Global Settings for HTTP Farm Profile
This profile manages content switching at HTTP layer 7 application delivery for both HTTP and HTTPS protocols.
When modifying any parameter in a HTTP/S farm through the Update green button at the bottom, it would be needed a manual restart in order to apply the changes, so a message will be shown at the left bottom of the page to alert the sysadmin that there are global parameters or backend changes that needs to be applied via a farm restart. The system administrator is able to modify whatever parameters are needed and then restart the farm service to apply all of them at the same time and when the time is more suitable.
After applying all these changes, please click on the Restart button and a message of success will be shown if the restart has been successfully done.
It also can be done manually using the Actions if needed. Notice the Upper Right Corner buttons added for that purpose:
The Status is shown by mean the color bullets as follow:
- Green: Means UP. Farm is running and all backends are UP or the redirect is configured.
- Red: Means DOWN. Farm is stoped.
- Orange: Means RESTART NEEDED. There are recent changes that need a farm restart to be applied.
- Black: Means CRITICAL. The farm is UP but there is not backend available or they are in maintenance mode
- Blue: Means PROBLEM. Farm is running but at least one backend is down.
- Yellow: Means MAINTENANCE. Farm is running but at least one backend is in maintenance mode.
Those color codes are the same all over the graphical user interface. You could see them better explained in the LSLB Farms Section
In the HTTP(S) farms profile, the HTTP header X-Forwarded-For is filled by default with the client IP address. By contrast with the L4xNAT farms profile, the HTTP profile use a weight algorithm implicitly.

* [DATA LINES]:
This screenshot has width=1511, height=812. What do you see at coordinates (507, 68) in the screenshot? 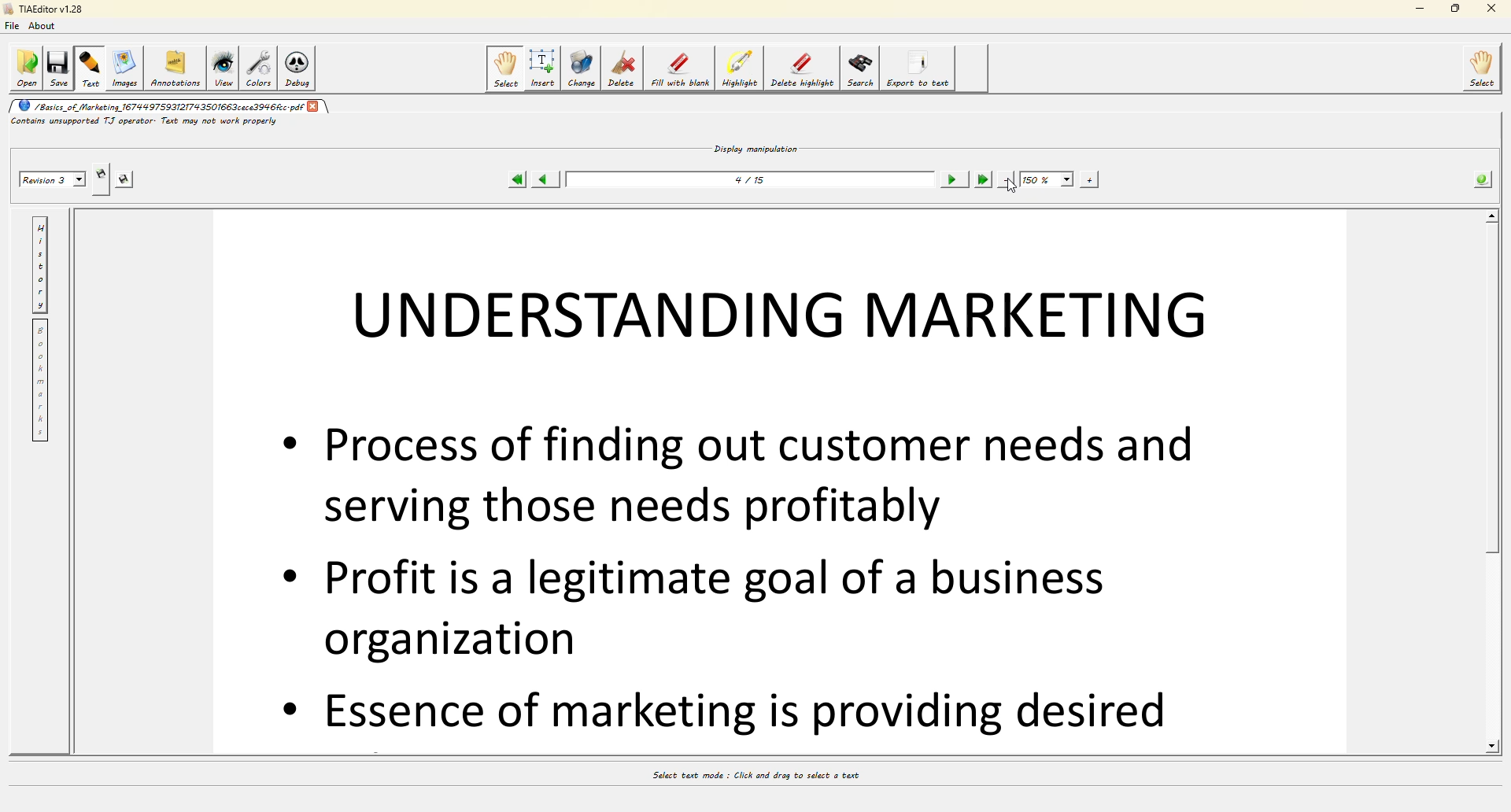
I see `select` at bounding box center [507, 68].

* [THE TASK]: Could you copy out the whole HTTP farm profile settings text above, word for word, from its heading through its final sentence?

* [THE OUTPUT]:
Global Settings for HTTP Farm Profile
This profile manages content switching at HTTP layer 7 application delivery for both HTTP and HTTPS protocols.
When modifying any parameter in a HTTP/S farm through the Update green button at the bottom, it would be needed a manual restart in order to apply the changes, so a message will be shown at the left bottom of the page to alert the sysadmin that there are global parameters or backend changes that needs to be applied via a farm restart. The system administrator is able to modify whatever parameters are needed and then restart the farm service to apply all of them at the same time and when the time is more suitable.
After applying all these changes, please click on the Restart button and a message of success will be shown if the restart has been successfully done.
It also can be done manually using the Actions if needed. Notice the Upper Right Corner buttons added for that purpose:
The Status is shown by mean the color bullets as follow:
- Green: Means UP. Farm is running and all backends are UP or the redirect is configured.
- Red: Means DOWN. Farm is stoped.
- Orange: Means RESTART NEEDED. There are recent changes that need a farm restart to be applied.
- Black: Means CRITICAL. The farm is UP but there is not backend available or they are in maintenance mode
- Blue: Means PROBLEM. Farm is running but at least one backend is down.
- Yellow: Means MAINTENANCE. Farm is running but at least one backend is in maintenance mode.
Those color codes are the same all over the graphical user interface. You could see them better explained in the LSLB Farms Section
In the HTTP(S) farms profile, the HTTP header X-Forwarded-For is filled by default with the client IP address. By contrast with the L4xNAT farms profile, the HTTP profile use a weight algorithm implicitly.